» **Do this**
Which rows below contain the string "button"? Copy out each such row, matching case exactly.

» **Items from a dataset**

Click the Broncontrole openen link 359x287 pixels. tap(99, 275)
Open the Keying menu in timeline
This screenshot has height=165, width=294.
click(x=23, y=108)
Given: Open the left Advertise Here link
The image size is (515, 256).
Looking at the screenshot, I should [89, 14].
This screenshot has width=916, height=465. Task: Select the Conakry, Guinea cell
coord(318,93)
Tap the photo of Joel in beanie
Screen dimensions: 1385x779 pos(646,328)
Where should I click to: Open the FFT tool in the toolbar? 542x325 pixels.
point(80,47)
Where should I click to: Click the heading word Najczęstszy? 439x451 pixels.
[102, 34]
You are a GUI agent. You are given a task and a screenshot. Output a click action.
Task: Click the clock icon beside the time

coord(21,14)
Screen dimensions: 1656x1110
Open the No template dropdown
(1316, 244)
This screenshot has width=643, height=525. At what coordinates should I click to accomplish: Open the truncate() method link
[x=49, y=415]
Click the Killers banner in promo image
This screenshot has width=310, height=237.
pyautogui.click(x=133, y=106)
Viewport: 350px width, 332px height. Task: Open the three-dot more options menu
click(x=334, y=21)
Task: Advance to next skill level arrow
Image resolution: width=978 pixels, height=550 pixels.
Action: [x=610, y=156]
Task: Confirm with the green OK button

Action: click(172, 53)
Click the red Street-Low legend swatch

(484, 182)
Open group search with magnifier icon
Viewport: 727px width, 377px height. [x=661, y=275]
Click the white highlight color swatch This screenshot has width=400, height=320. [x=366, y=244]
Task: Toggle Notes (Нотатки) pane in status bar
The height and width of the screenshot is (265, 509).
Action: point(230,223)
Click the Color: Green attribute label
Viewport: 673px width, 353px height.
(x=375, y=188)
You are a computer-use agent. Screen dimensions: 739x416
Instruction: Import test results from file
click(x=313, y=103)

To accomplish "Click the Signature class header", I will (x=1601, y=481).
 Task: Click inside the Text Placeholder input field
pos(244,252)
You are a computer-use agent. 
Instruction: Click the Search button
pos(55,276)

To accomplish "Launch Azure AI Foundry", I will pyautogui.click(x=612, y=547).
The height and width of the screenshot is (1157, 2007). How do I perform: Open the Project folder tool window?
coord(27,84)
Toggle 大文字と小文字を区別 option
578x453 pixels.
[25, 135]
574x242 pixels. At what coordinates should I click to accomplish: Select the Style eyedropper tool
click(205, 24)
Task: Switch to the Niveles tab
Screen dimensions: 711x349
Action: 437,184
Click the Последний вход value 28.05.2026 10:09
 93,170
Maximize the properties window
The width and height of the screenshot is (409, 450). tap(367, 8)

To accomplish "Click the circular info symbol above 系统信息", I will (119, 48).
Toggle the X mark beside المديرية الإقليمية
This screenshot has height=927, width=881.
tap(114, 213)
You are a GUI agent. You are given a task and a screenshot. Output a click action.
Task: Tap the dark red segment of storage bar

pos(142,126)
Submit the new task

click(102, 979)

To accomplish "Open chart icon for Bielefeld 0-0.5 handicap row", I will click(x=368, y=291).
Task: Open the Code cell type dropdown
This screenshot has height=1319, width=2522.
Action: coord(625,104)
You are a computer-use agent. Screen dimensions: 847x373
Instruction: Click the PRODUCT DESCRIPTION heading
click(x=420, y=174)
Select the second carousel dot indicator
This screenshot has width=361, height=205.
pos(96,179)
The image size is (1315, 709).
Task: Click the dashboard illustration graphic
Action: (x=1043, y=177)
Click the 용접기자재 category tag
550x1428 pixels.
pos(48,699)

» **Result of this task**
Task: Confirm with the green OK button
Instruction: Click the Search button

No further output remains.